Your Pumpkin Cheesecake sounds amazing! 

Oh ya.... when I think of Buck.... I think of intestinal fortitude and imminent victory. 
He's tough stuff, like our late Amazon Izz.
 Have you made him fur boots yet? 
::nodding::
He's going to need boots.
::continued nodding::.
Uh-huh.

Have fun blowing up the kitchen!

Lighter

sKePTiKal:
Many things happening on many levels for me...

LOTS of images from the Twiggy time frame popping up; related? unrelated? to now-things. Sometimes in dreams.

Buck is moving full-steam ahead looking for that 2nd opinion; but still facing & trying to deal with the ordinary life challenges in SPITE of everything. In good humor most of the time. We're halfway through that year.
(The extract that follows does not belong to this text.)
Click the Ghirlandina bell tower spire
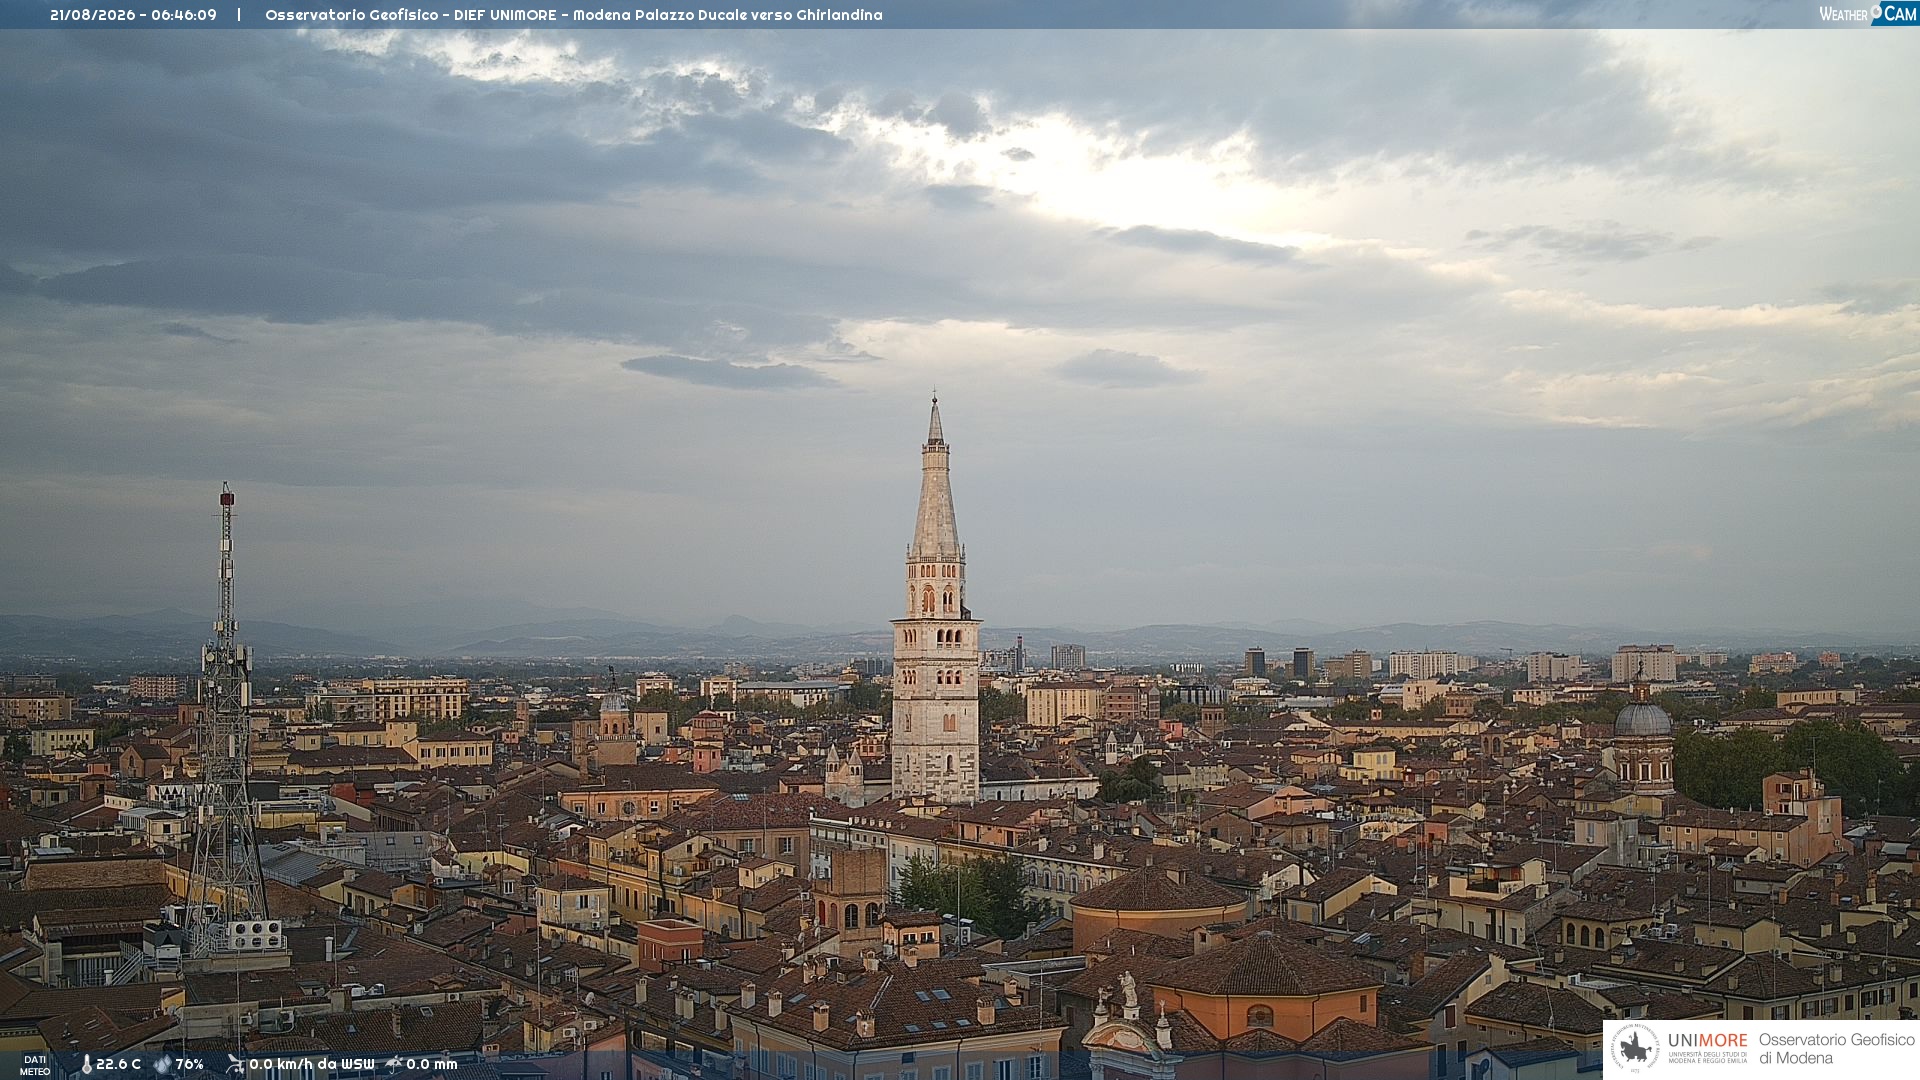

Hol is starting to freak out over the upcoming DUI court date; I am of two completely opposite minds over that myself. I sympathize with her fears of spending any time in jail; but she did know ahead of time what she was risking when she made her decisions.

I am holding my breath about Thursday; former house guest is starting to flail again. Hol called in a wellness check on him, she was so concerned. But we are not engaging certain kinds of behavior from him anymore. Then, there are the various other drama-queens in our family that choose to lob bombs into a simple, relaxed holiday.


---------------
I've noticed something really ODD perceptually. Hol & I have been talking about it, exploring what all is involved. It's goofy and OCD... but (deep breath)...

I've noticed the "me" I see in a mirror looks very different than what a camera sees; and how I see myself from within my self - is different yet AGAIN. Now the objective artist in me, is scratching my head over "what's up with THAT?"

So, asking all the questions... am I just not photogenic like I've always believed?
Not exactly, I CAN take a decent** photo/selfie... so why is there a difference?

Is there a difference in depth of field?
Somewhat; a mirror has a physical limit of depth, based on the thickness of the glass. A camera almost always "flatten" depth, based on the focus point. Hmmmm. More science research might be required here.

In my mind's eye, I see a me that doesn't exist in the other two mediums - how much of that is how I feel about myself? What I want to project outwardly (and does that affect the photo images??) and conversely, perhaps is a bit of judgemental or past-based wishful thinking dysmorphia?

Talk about microscopic analysis!! LOLOL. None of that is terribly important to me. But I have wondered about this going all the way back to high school, when I saw a super-good photo of me in the senior yearbook. It is a strange phenomenon, truly a mystery.

I think for now, I'm leaning toward the explanation that how we feel about ourselves and "in" ourselves, conditions (somewhat) what we project outwardly - and therefore is reflected back in mirrors/photos. The old cliche about "beauty comes from within" might be true-er than makes actual sense, given some of the awful pictures that exist of me.